Supplied records:
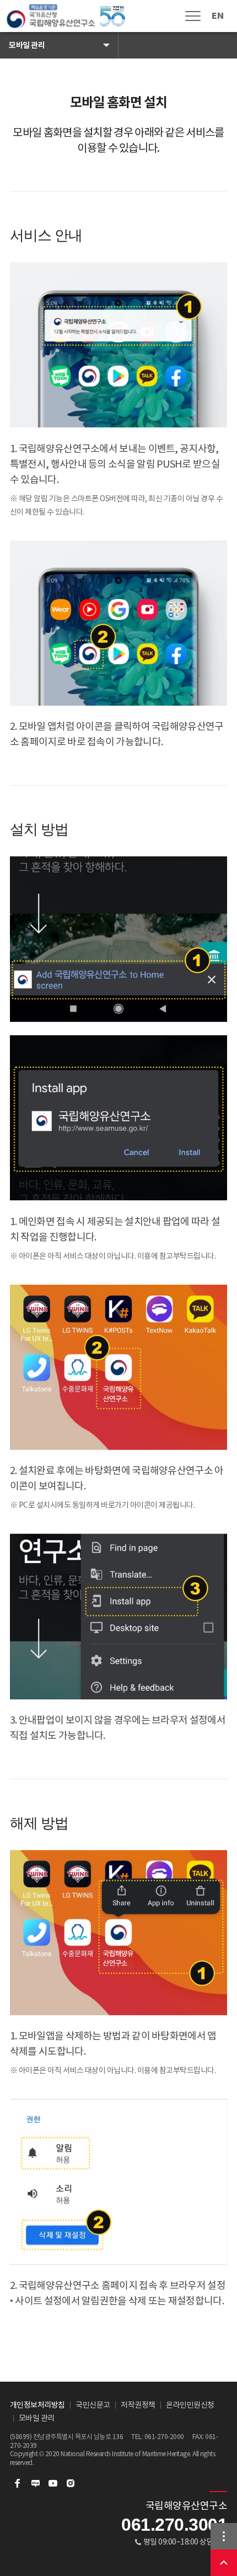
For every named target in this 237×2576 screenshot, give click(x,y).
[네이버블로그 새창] (35, 2483)
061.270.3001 (174, 2525)
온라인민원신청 (190, 2405)
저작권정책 (138, 2405)
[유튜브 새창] (53, 2483)
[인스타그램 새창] (70, 2483)
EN (217, 16)
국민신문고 (93, 2405)
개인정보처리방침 (37, 2405)
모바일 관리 (27, 45)
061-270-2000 (164, 2436)
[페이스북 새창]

Task directions:
The data above must be written out again word for word, without its pictures.

Worked solution:
For every named target in this 237×2576 screenshot, give click(x,y).
[네이버블로그 새창] (35, 2483)
061.270.3001 (174, 2525)
온라인민원신청 (190, 2405)
저작권정책 (138, 2405)
[유튜브 새창] (53, 2483)
[인스타그램 새창] (70, 2483)
EN (217, 16)
국민신문고 (93, 2405)
개인정보처리방침 (37, 2405)
모바일 관리 (27, 45)
061-270-2000 (164, 2436)
[페이스북 새창]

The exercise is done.